===== Dataset content =====

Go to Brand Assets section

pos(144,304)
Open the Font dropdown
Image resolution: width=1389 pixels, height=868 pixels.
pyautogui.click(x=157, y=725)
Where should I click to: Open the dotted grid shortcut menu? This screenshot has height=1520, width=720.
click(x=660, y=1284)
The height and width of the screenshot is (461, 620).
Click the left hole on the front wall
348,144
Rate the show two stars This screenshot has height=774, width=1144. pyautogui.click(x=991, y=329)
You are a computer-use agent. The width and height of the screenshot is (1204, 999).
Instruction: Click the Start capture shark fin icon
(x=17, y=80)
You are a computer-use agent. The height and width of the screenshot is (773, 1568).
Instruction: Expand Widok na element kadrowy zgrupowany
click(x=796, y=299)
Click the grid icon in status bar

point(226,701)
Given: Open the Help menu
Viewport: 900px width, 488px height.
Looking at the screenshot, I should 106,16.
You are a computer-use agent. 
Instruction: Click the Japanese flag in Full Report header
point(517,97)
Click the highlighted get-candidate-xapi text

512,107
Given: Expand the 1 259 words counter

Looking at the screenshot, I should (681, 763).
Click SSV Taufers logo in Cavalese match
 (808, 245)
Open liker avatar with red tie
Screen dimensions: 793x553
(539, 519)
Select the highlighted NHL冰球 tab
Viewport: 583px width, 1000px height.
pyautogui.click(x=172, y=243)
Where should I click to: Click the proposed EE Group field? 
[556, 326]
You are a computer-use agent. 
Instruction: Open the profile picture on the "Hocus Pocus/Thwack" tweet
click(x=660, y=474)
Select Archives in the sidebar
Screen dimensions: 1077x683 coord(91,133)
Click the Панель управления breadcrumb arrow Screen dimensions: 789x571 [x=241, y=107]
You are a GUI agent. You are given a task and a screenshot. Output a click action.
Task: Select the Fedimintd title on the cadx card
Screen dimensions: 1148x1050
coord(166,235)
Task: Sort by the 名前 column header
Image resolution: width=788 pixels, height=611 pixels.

=====

Exercise task ▸ Edit the records above by replacing each occurrence of "computer-use agent" with "screen-navigation agent" and keeping every other character the same.

Output for this task ▸
Go to Brand Assets section

pos(144,304)
Open the Font dropdown
Image resolution: width=1389 pixels, height=868 pixels.
pyautogui.click(x=157, y=725)
Where should I click to: Open the dotted grid shortcut menu? This screenshot has height=1520, width=720.
click(x=660, y=1284)
The height and width of the screenshot is (461, 620).
Click the left hole on the front wall
348,144
Rate the show two stars This screenshot has height=774, width=1144. pyautogui.click(x=991, y=329)
You are a screen-navigation agent. The width and height of the screenshot is (1204, 999).
Instruction: Click the Start capture shark fin icon
(x=17, y=80)
You are a screen-navigation agent. The height and width of the screenshot is (773, 1568).
Instruction: Expand Widok na element kadrowy zgrupowany
click(x=796, y=299)
Click the grid icon in status bar

point(226,701)
Given: Open the Help menu
Viewport: 900px width, 488px height.
Looking at the screenshot, I should 106,16.
You are a screen-navigation agent. 
Instruction: Click the Japanese flag in Full Report header
point(517,97)
Click the highlighted get-candidate-xapi text

512,107
Given: Expand the 1 259 words counter

Looking at the screenshot, I should (681, 763).
Click SSV Taufers logo in Cavalese match
 (808, 245)
Open liker avatar with red tie
Screen dimensions: 793x553
(539, 519)
Select the highlighted NHL冰球 tab
Viewport: 583px width, 1000px height.
pyautogui.click(x=172, y=243)
Where should I click to: Click the proposed EE Group field? 
[556, 326]
You are a screen-navigation agent. 
Instruction: Open the profile picture on the "Hocus Pocus/Thwack" tweet
click(x=660, y=474)
Select Archives in the sidebar
Screen dimensions: 1077x683 coord(91,133)
Click the Панель управления breadcrumb arrow Screen dimensions: 789x571 [x=241, y=107]
You are a GUI agent. You are given a task and a screenshot. Output a click action.
Task: Select the Fedimintd title on the cadx card
Screen dimensions: 1148x1050
coord(166,235)
Task: Sort by the 名前 column header
Image resolution: width=788 pixels, height=611 pixels.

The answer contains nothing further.